Opinion
October 29, 1963
Order, entered on June 14, 1963, unanimously reversed on the law, with $20 costs and disbursements to appellant, and the motion denied. Our decision in Corbetta Constr. Co. v. Driscoll Co. ( 17 A.D.2d 176) is not determinative of the issue here presented. In that case the third-party plaintiff sought common-law indemnification from the third-party defendant in the event plaintiff recovered in its action charging Driscoll with tortious interference with its work schedule rather than breach of contract, and the arbitration clause embraced such torts. In the present third-party action Driscoll seeks contractual indemnification from the owner in the event plaintiff recovers in its action for labor and materials furnished.
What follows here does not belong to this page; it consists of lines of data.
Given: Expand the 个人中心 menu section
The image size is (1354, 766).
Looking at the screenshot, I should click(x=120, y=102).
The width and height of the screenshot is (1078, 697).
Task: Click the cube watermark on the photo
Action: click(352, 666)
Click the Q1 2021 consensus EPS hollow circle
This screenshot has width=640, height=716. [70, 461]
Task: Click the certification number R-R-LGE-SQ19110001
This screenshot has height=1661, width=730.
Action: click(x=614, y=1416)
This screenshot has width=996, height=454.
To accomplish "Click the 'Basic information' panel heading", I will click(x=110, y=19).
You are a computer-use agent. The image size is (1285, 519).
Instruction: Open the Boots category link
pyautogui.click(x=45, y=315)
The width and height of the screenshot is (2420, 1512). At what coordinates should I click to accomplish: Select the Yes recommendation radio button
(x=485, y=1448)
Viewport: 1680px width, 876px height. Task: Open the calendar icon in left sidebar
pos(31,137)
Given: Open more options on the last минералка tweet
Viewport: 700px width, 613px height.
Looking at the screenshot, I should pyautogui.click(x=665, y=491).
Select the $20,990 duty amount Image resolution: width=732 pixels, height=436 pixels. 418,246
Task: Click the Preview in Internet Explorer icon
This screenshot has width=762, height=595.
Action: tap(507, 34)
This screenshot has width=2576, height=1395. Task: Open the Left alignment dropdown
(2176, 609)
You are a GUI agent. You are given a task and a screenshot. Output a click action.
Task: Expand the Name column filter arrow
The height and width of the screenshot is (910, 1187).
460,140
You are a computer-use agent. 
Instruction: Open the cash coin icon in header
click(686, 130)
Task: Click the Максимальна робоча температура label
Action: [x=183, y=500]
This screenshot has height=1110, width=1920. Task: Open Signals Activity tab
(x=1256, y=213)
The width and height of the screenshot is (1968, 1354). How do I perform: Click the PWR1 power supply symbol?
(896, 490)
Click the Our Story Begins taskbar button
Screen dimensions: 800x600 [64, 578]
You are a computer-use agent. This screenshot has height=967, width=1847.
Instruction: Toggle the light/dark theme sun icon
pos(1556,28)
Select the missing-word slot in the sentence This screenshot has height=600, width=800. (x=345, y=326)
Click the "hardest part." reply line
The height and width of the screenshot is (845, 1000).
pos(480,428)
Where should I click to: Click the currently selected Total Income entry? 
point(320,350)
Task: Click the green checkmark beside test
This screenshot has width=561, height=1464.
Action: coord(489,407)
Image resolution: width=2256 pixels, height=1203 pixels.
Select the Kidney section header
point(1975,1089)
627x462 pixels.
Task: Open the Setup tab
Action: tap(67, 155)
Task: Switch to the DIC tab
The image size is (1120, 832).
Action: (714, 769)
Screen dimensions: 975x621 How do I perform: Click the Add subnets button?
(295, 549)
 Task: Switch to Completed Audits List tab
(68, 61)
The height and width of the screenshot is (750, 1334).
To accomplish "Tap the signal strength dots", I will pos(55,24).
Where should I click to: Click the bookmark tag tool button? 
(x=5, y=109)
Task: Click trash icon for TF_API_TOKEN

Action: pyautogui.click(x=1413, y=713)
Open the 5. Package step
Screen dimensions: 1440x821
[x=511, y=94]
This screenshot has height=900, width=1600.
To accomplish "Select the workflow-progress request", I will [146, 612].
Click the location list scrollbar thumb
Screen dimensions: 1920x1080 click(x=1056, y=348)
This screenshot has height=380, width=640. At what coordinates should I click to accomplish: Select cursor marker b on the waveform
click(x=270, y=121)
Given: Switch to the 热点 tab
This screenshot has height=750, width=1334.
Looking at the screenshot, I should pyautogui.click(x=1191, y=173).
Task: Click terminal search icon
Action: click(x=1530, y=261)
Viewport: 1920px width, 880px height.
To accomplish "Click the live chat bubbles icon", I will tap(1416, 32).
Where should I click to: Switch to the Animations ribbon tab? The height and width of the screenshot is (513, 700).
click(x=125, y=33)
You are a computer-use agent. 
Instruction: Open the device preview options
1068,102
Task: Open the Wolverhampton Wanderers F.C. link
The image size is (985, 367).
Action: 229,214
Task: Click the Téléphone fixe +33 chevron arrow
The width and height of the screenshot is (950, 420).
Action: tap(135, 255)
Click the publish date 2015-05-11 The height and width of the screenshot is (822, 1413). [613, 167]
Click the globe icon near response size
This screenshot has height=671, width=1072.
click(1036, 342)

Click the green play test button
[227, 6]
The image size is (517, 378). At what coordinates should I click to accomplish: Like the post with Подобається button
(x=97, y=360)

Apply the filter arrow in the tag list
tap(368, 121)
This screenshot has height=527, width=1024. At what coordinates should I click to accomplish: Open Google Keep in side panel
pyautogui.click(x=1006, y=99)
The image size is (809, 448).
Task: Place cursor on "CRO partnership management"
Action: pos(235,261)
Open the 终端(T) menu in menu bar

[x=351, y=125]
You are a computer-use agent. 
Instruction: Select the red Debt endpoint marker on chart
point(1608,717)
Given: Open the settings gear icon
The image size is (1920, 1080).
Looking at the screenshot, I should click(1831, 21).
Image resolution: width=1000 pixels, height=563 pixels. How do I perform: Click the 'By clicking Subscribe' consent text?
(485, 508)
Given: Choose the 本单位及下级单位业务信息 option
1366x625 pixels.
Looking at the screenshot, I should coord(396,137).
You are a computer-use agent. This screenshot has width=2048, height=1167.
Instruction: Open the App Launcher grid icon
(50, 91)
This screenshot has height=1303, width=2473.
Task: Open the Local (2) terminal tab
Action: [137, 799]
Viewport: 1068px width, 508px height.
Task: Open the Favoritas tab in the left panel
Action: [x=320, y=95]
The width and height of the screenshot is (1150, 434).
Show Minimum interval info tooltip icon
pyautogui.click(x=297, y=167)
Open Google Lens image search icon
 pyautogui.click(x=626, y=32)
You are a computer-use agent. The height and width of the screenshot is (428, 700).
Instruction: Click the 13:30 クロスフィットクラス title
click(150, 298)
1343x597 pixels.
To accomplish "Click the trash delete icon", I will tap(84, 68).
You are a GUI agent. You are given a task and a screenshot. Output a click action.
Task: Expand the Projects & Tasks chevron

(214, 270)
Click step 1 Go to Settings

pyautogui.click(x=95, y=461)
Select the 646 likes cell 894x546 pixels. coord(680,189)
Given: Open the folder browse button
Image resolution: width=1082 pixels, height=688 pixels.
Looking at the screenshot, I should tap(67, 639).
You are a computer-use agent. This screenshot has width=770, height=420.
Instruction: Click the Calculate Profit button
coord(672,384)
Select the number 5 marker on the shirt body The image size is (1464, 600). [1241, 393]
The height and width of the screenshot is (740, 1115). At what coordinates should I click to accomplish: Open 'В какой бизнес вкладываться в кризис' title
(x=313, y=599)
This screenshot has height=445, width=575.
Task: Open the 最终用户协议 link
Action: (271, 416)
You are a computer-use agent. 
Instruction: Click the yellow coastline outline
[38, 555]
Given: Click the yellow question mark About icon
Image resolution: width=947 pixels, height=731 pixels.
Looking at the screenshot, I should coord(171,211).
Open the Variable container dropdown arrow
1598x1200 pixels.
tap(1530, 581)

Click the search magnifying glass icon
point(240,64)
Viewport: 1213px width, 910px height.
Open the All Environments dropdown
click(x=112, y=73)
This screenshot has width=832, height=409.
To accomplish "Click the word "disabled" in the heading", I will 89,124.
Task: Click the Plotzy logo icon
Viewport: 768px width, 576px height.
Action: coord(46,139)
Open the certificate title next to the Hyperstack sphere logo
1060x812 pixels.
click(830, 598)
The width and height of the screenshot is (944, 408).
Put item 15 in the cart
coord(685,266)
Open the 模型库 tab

While a breach of a contract might be found to be a wrongful act within the meaning of article 30 of the contract we construe that article when read in its entirety as being here inapplicable (cf. Matter of Chiappinelli-Marx [ B L Constr. Corp.], 32 Misc.2d 621, 623). The contract provision (art. 47) providing for arbitration is limited to "disputes, claims or questions subject to arbitration under (the) contract" as distinguished from an unlimited clause providing for arbitration of any and all disputes arising under the contract. (Cf. 6 Williston, Contracts [rev. ed.], § 1924, p. 5383.) We find no other provision in the contract that makes the present dispute arbitrable. The issue presented herein was not decided in the Corbetta case ( supra) and the doctrine of collateral estoppel is inapplicable. ( City Bank Farmers Trust Co. v. Macfadden, 13 A.D.2d 395, 400, affd. 12 N.Y.2d 1035.)
Concur — Breitel, J.P., Rabin, Eager, Steuer and Bastow, JJ.